Ford will build a plant in Michigan instead of Mexico as a “vote of confidence” in President-elect Donald J. Trump’s incoming administration, its CEO Mark Fields announced on Tuesday.

The announcement means Ford will cancel its plans to build a new plant in Mexico and will instead invest $700 million in Michigan—creating 700 new jobs here in the United States—CNN reports.

“We didn’t cut a deal with Trump. We did it for our business,” Fields told CNN, noting that his company had conversations on Tuesday with Trump and Vice President-elect Mike Pence. Trump and Pence will officially be sworn in on Jan. 20.

Fields said his company’s decision to create jobs in America rather than in Mexico is a “vote of confidence” in Trump’s incoming administration and the pro-business environment it will create.

The investment, CNN reports, will be at the plant in Flat Rock, Michigan, and will aim “to produce more electric and self-driving cars” since “Ford believes electric vehicles will outsell gasoline-powered vehicles within the next 15 years.”

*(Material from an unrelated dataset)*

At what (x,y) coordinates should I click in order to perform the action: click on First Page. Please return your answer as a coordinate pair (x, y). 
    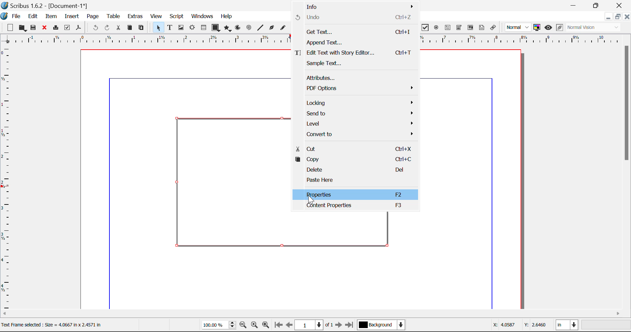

Trump’s success in keeping Ford jobs here is winning praise even from labor unions.

“I am thrilled that we have been able to secure additional UAW-Ford jobs for American workers,” Jimmy Settles, the UAW’s vice president, said.

CNN notes that Ford’s decision to keep the jobs here in the U.S. rather than shipping them overseas to Mexico—as it announced early in 2016—is a “major U-Turn” for the auto manufacturer.

“The news is a major U-turn for Ford,” CNN wrote. “Last year, the company announced it would invest $1.6 billion in Mexico to transfer the production of the Ford Focus from Michigan to Mexico to save costs. Now the Focus will be built at an existing plant in Hermosillo, Mexico, and Ford will expand its plant in Flat Rock.”

Breitbart News was the first news organization to ask Trump about Ford’s plans to ship jobs to Mexico. In an interview back in February 2016, Breitbart News asked Trump about this decision from Ford—and about similar plans from Carrier Corporation, which had planned to expand in Mexico and shut down U.S. facilities in Indianapolis—and Trump laid out his exact plans to keep the jobs here in the United States instead of seeing them drained to Mexico.

“There’s only one way you’re going to reverse it, and that’s that you’re going to have to make it more expensive to do business that way,” Trump told Breitbart News back then about the news from Ford and Carrier that they planned to go overseas:

First of all, you’re going to have to look to lower taxes [for those who do business inside the United States]—and we may very well have to charge taxes at the border, when somebody drives a car through the border to sell it in the United States. But look, we’ve closed our plants. We’ve lost our jobs. They’re no going to build cars in Mexico and sell them in the United States, okay? We can lower our taxes, and we’re probably going to have to charge a surtax at the border. Otherwise we’re going to lose a fortune. And that will help Ford and other people make a decision to buy in the United States, to build in the United States.

Even though he’s not even president yet, Trump has already succeeded on both cases, Carrier and Ford. He’s also succeeded in getting 8,000 other jobs in the U.S. with Sprint and OneWeb, news announced last week.

Trump, of course, shocked the political class by winning the state of Michigan against Democrat Hillary Rodham Clinton on Nov. 8 on his pathway to 306 electoral votes.